Henry is one of several names often mentioned as key figures in the revival of Hän songs and traditions, along with Julia Morberg and the late Archie Roberts.
But the special honor at this celebration was reserved for Laura Sanford, who died in 2010. On Saturday, a special plaque was unveiled that tells the story of how she kept Chief Isaac’s songs until his heirs were ready to reclaim them.
“Until now, no one has recognized these students,” said Doris Roberts. “I think they deserve it. And Laura was the main leader, an inspiration to all of us.”
An old recording of Sanford singing the “Eagle-Moosehide Song” was played. An emotional highlight came when a gift bag was given to her niece, Daisy Northway, who had traveled from Tok for the occasion, and she was embraced by the students, now adults.
On Sunday an Anglican church service took place in the Arbour. “Amazing Grace” and “Jesus Loves Me” were sung and the Lord’s Prayer recited, all in Hän.
As the celebration drew to a conclusion, practical gifts for visitors -- coffee pots, coolers -- were laid out on a large blue tarp.
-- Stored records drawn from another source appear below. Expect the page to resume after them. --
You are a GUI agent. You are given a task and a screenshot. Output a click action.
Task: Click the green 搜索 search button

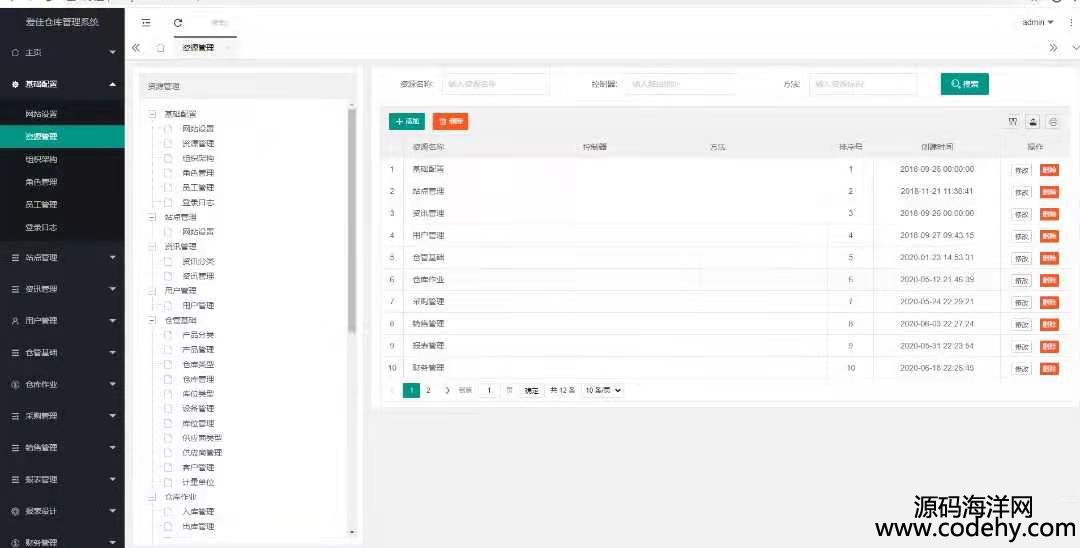pyautogui.click(x=964, y=84)
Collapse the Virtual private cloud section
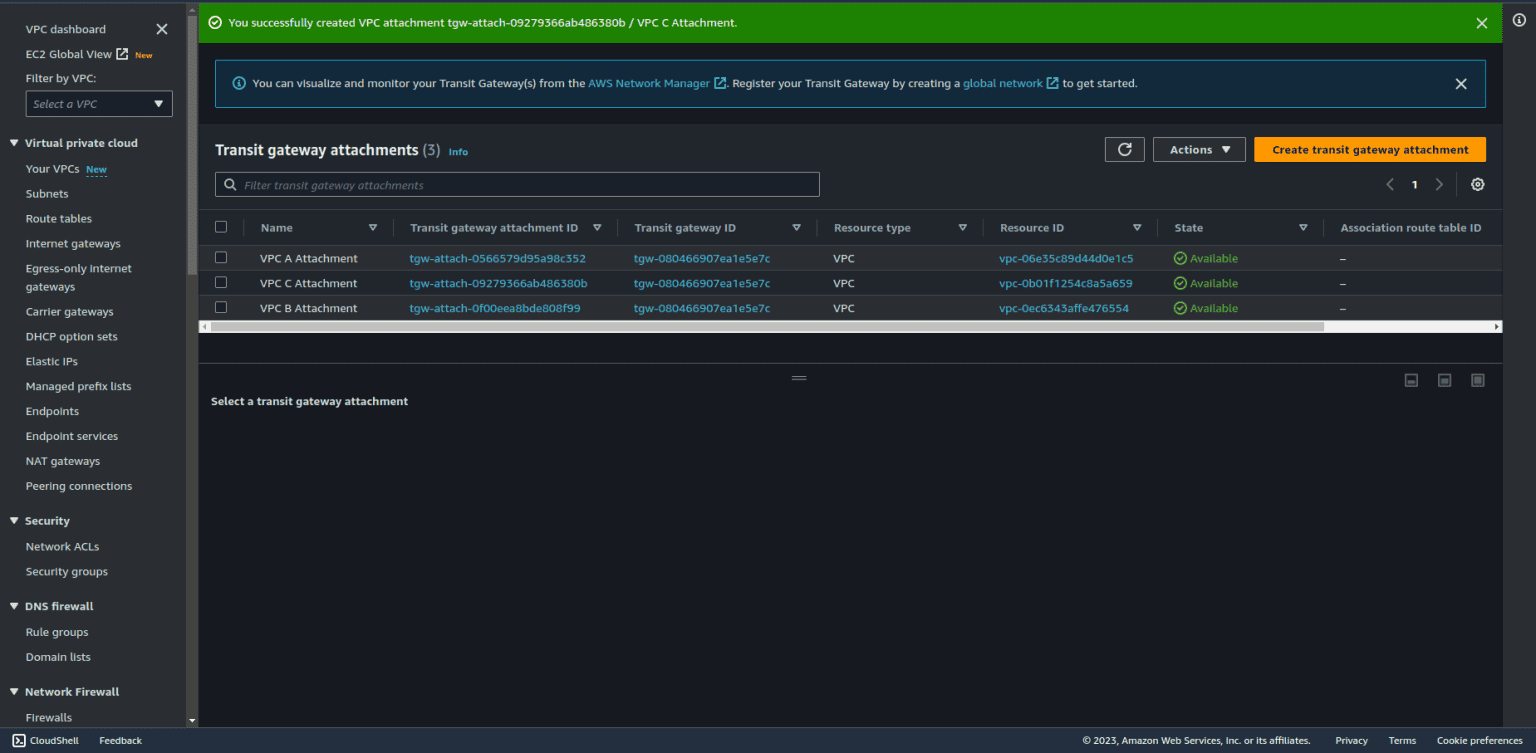 [x=14, y=142]
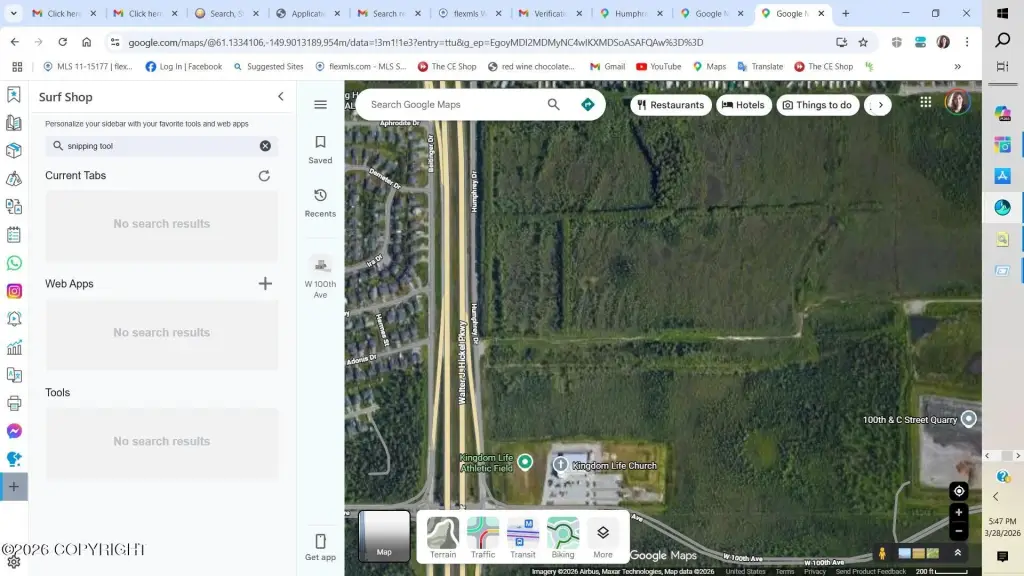Open the Google apps grid

pyautogui.click(x=926, y=102)
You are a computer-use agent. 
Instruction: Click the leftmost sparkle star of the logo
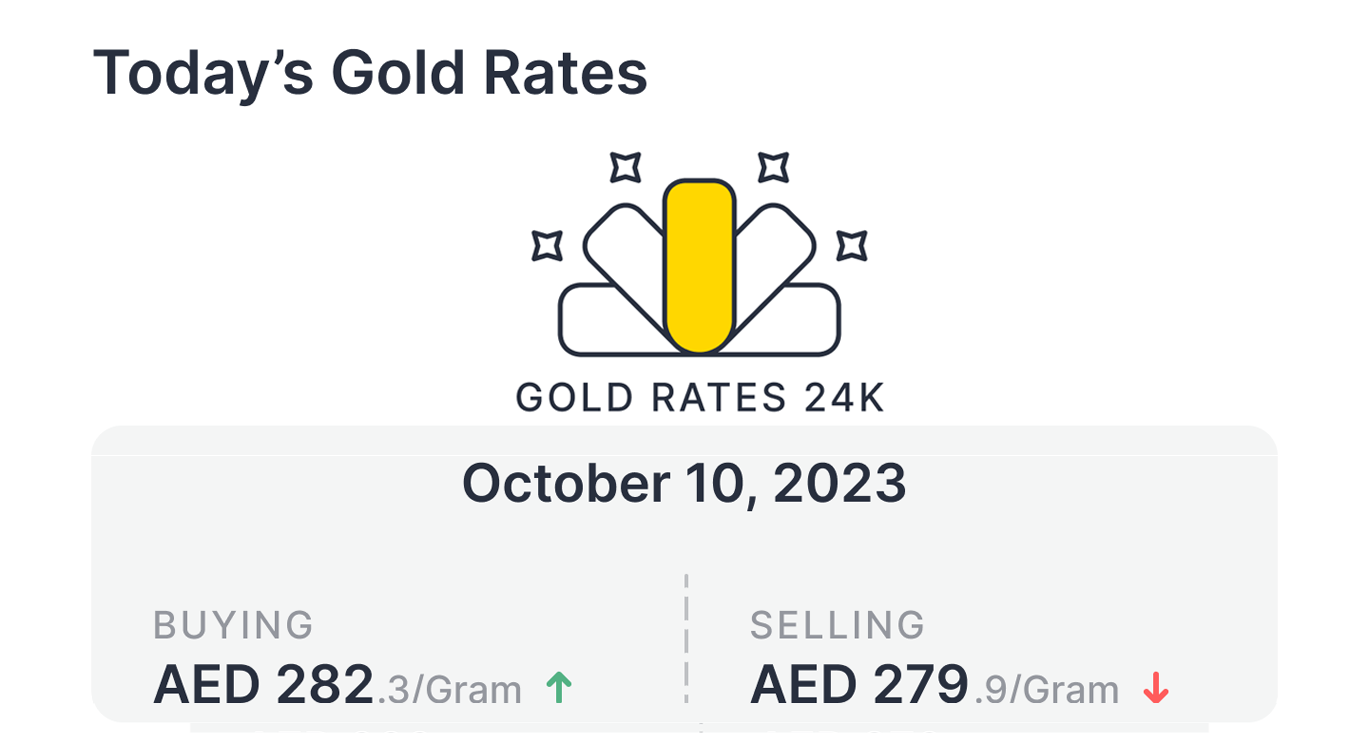547,245
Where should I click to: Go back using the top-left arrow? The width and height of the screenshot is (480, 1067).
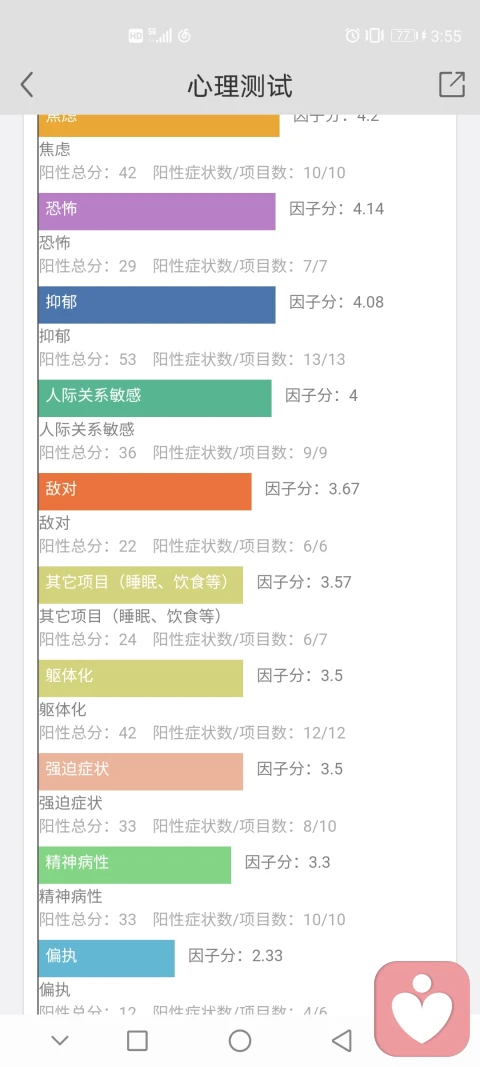tap(27, 85)
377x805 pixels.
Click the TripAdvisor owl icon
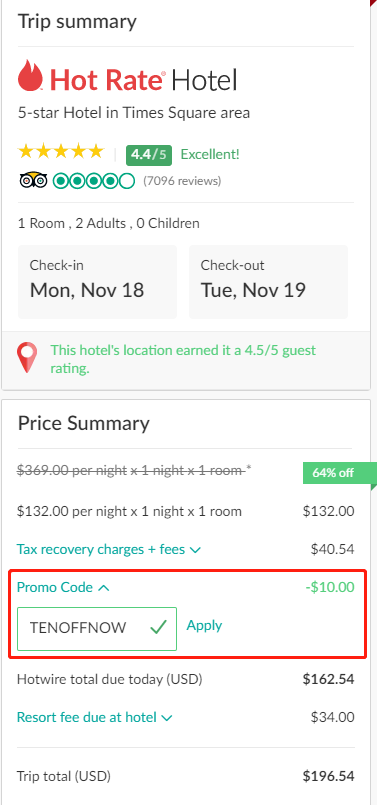[33, 181]
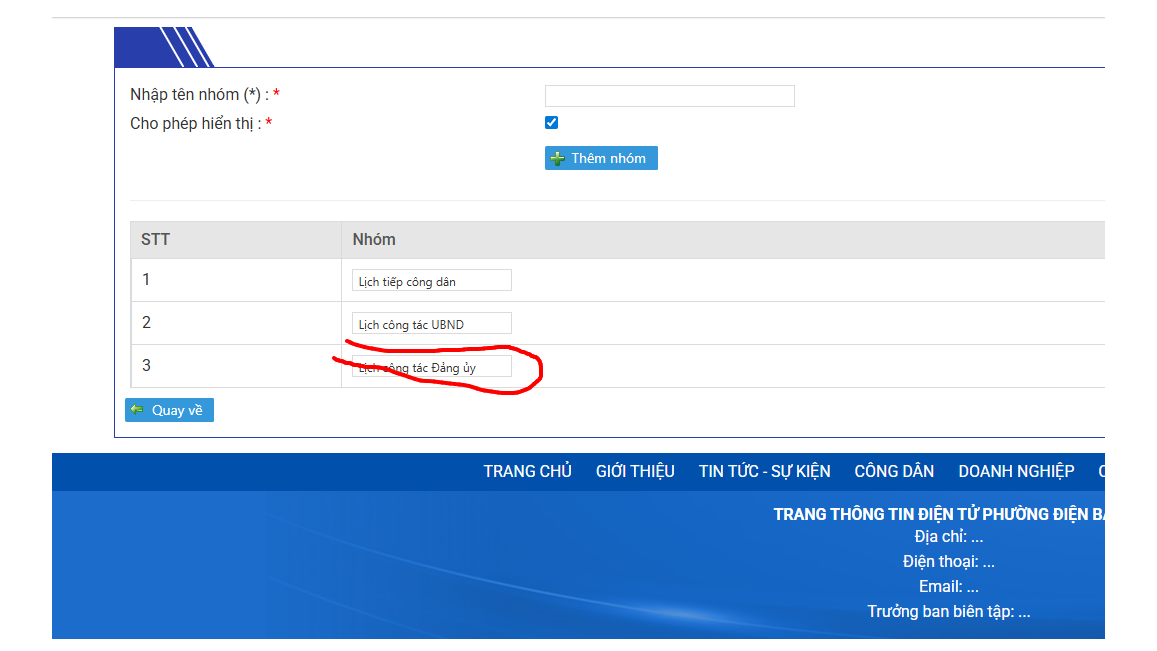This screenshot has width=1157, height=651.
Task: Click the green back arrow icon on Quay về
Action: [x=137, y=410]
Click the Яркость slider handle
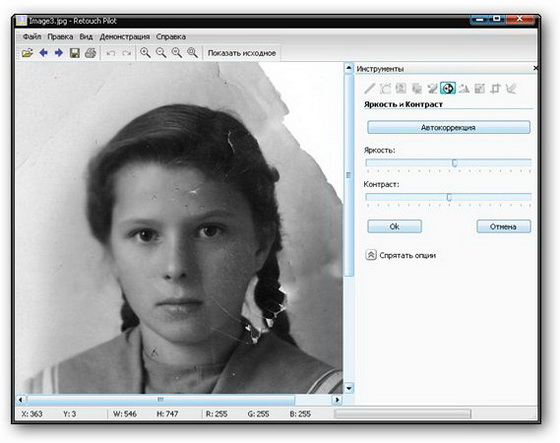The image size is (560, 443). pos(454,163)
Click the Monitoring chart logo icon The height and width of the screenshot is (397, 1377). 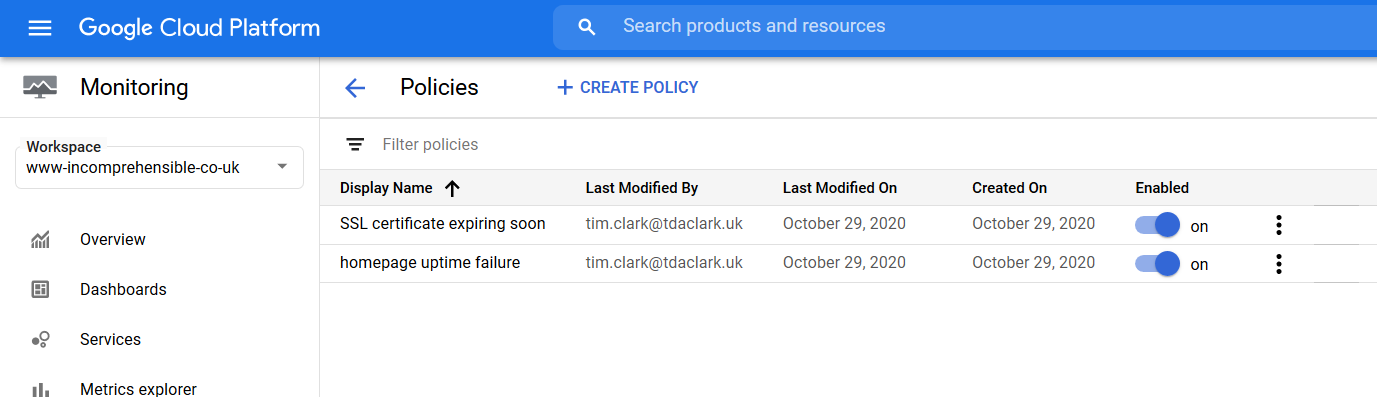(x=40, y=88)
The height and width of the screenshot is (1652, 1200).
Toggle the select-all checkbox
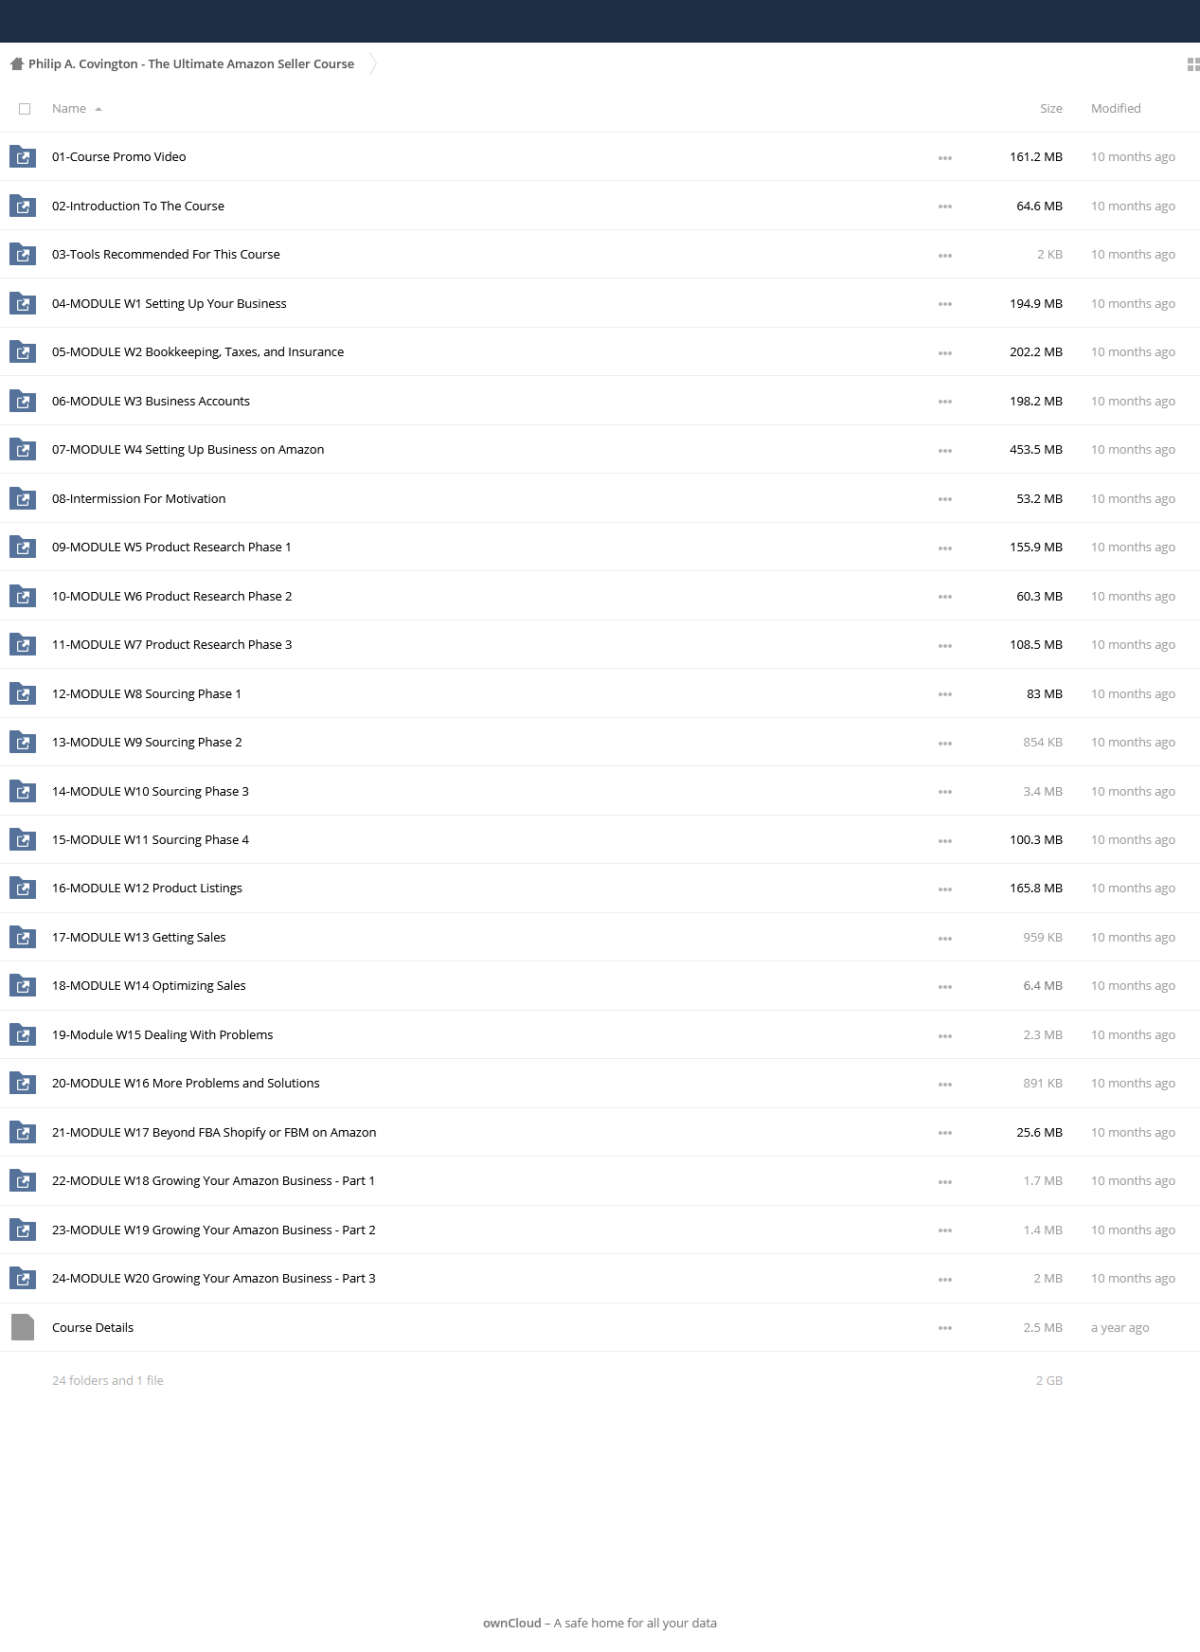(25, 109)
People tossed tobacco into the Sacred Fire, which had been kept burning day and night, rain or sun, for all four days. The flags were lowered.
“Flags are important to our people,” said Madeline deRepentigny, who leads the Hän Dancers. “We didn’t have cloth flags, of course, but we had things like flags that served the same purpose.”
That purpose was not to designate national identity, she said, but “to help you find your way.”
One of the Hän songs is “The Flag Song,” which mentions both the Canadian and Yukon flags specifically.
Also among the closing dances was a reprise of the “Eagle-Moosehide Song.” DeRepentigny said it was originally composed for a potlatch held between the two villages when they learned that an international border would run between their villages and feared they would not see one another again.
She explained its meaning thus:
“The Hän people are one. We will never be divided by an imaginary line.”